YOUR GOAL: Can you reproduce word for word the part of the material that opens with the line containing "You are a GUI" and runs through the end of the material, leaving the pictures out of your answer?

PROVIDED RECORDS:
□ □ □ □ □ □ □

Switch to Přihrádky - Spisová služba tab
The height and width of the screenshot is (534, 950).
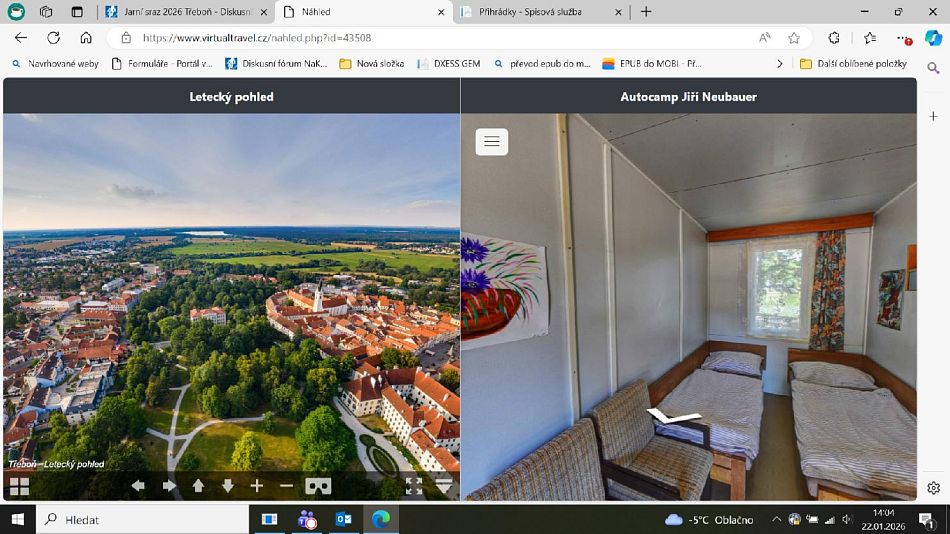click(540, 12)
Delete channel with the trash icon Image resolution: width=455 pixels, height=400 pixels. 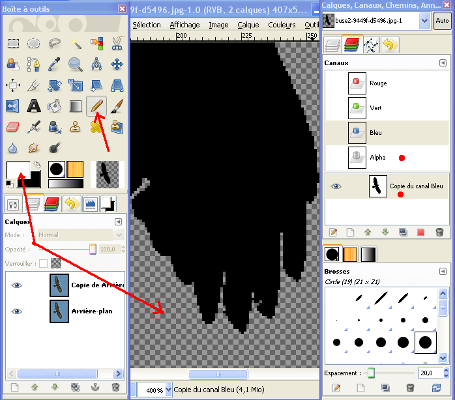click(x=440, y=232)
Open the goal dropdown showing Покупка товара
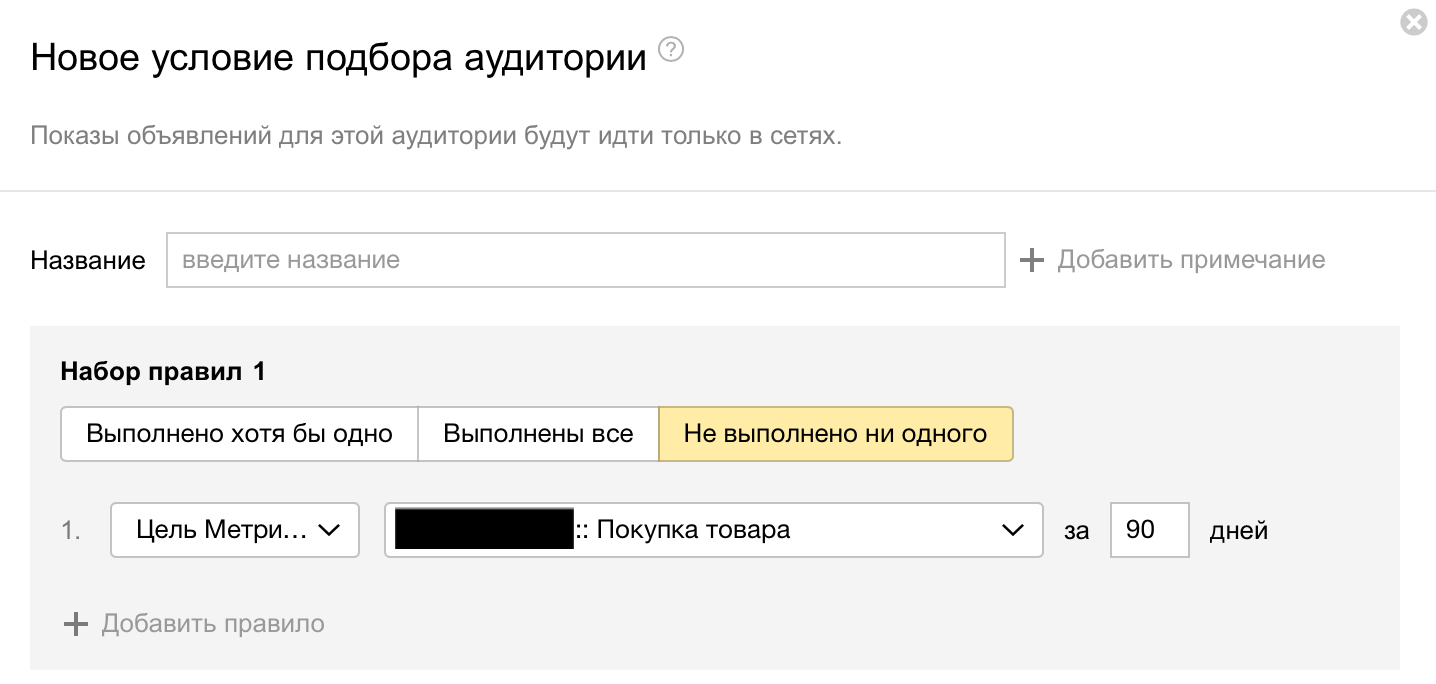Viewport: 1436px width, 684px height. tap(714, 530)
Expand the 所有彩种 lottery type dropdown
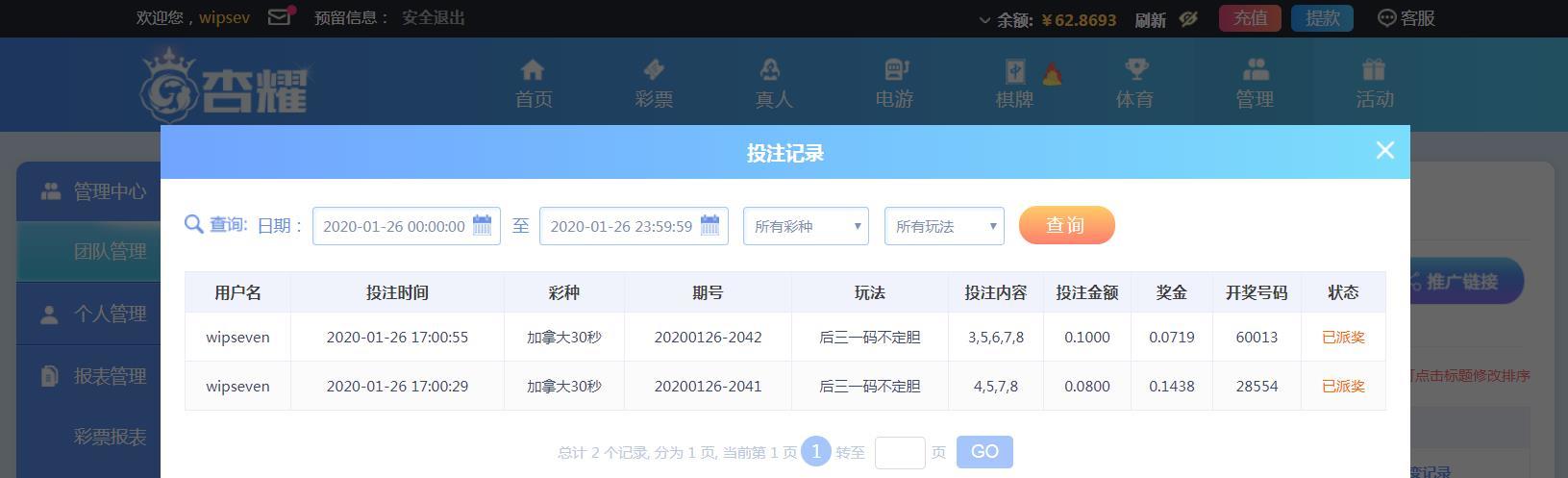 coord(806,226)
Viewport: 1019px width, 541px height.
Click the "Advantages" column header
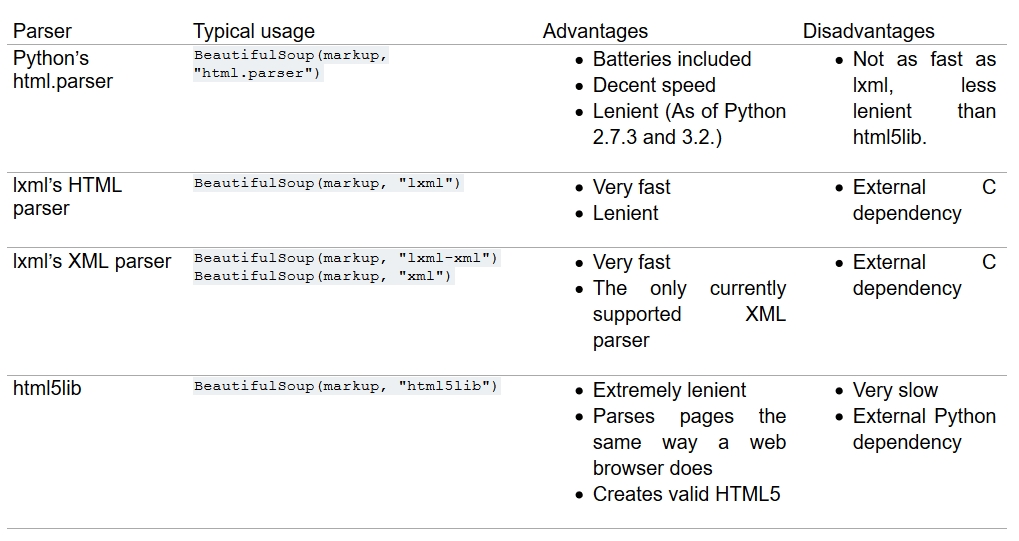595,31
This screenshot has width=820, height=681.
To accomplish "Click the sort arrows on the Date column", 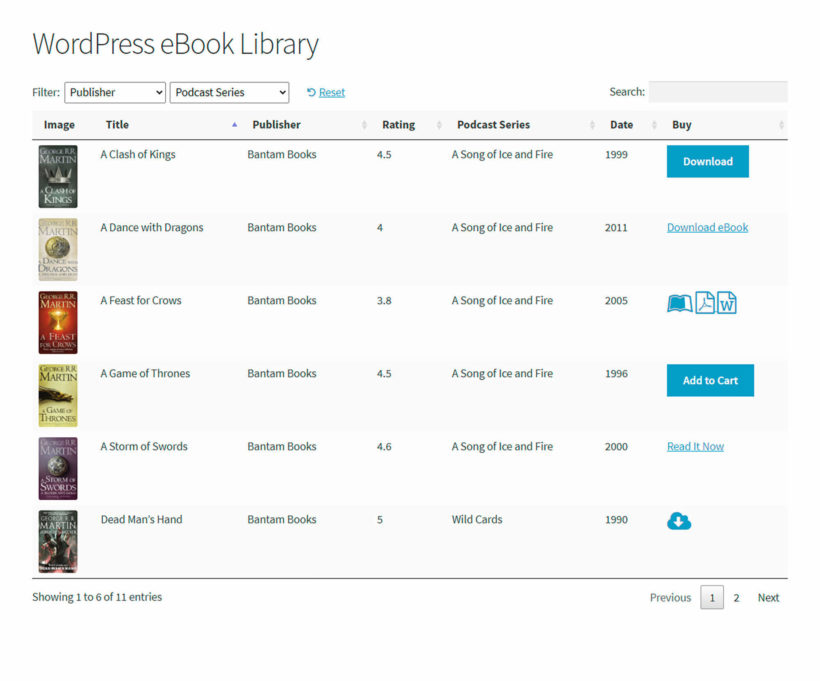I will point(652,125).
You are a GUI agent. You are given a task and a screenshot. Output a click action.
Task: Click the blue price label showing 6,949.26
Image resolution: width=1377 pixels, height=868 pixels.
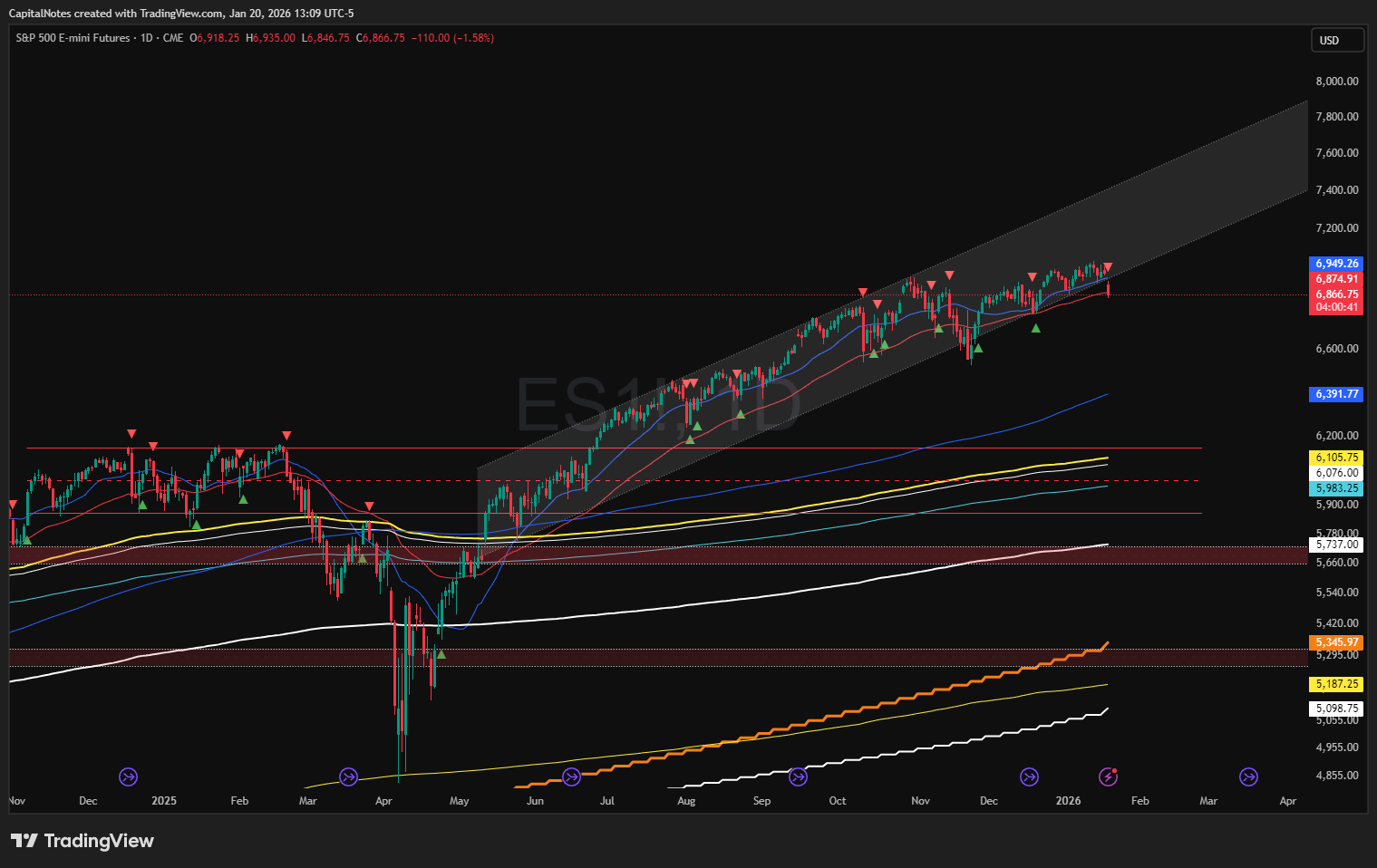coord(1335,264)
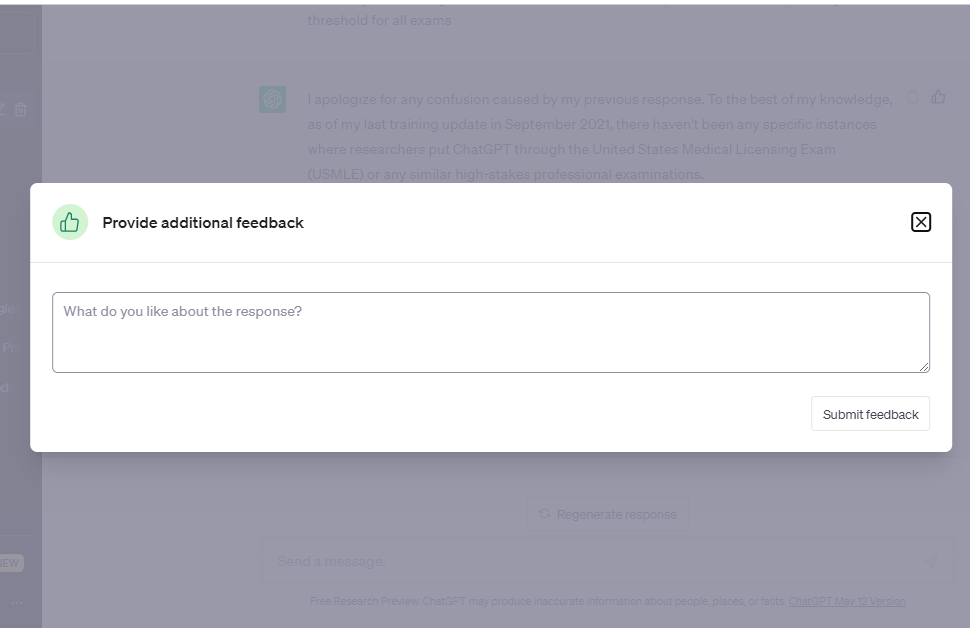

□ □ □ □ □ □ □

SOLUTION FOR THIS EXERCISE:
You are a GUI agent. You are given a task and a screenshot. Output a click action.
Task: Click the blue price label showing 6,949.26
Image resolution: width=1377 pixels, height=868 pixels.
coord(1335,264)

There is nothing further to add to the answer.